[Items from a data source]
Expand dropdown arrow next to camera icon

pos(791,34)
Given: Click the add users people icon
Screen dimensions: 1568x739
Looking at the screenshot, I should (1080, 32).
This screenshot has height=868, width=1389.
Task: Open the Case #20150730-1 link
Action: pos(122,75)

→ Exercise details: Can you print every line of the records above again, without changing anything?

→ Problem solution:
Expand dropdown arrow next to camera icon

pos(791,34)
Given: Click the add users people icon
Screen dimensions: 1568x739
Looking at the screenshot, I should (1080, 32).
This screenshot has height=868, width=1389.
Task: Open the Case #20150730-1 link
Action: pos(122,75)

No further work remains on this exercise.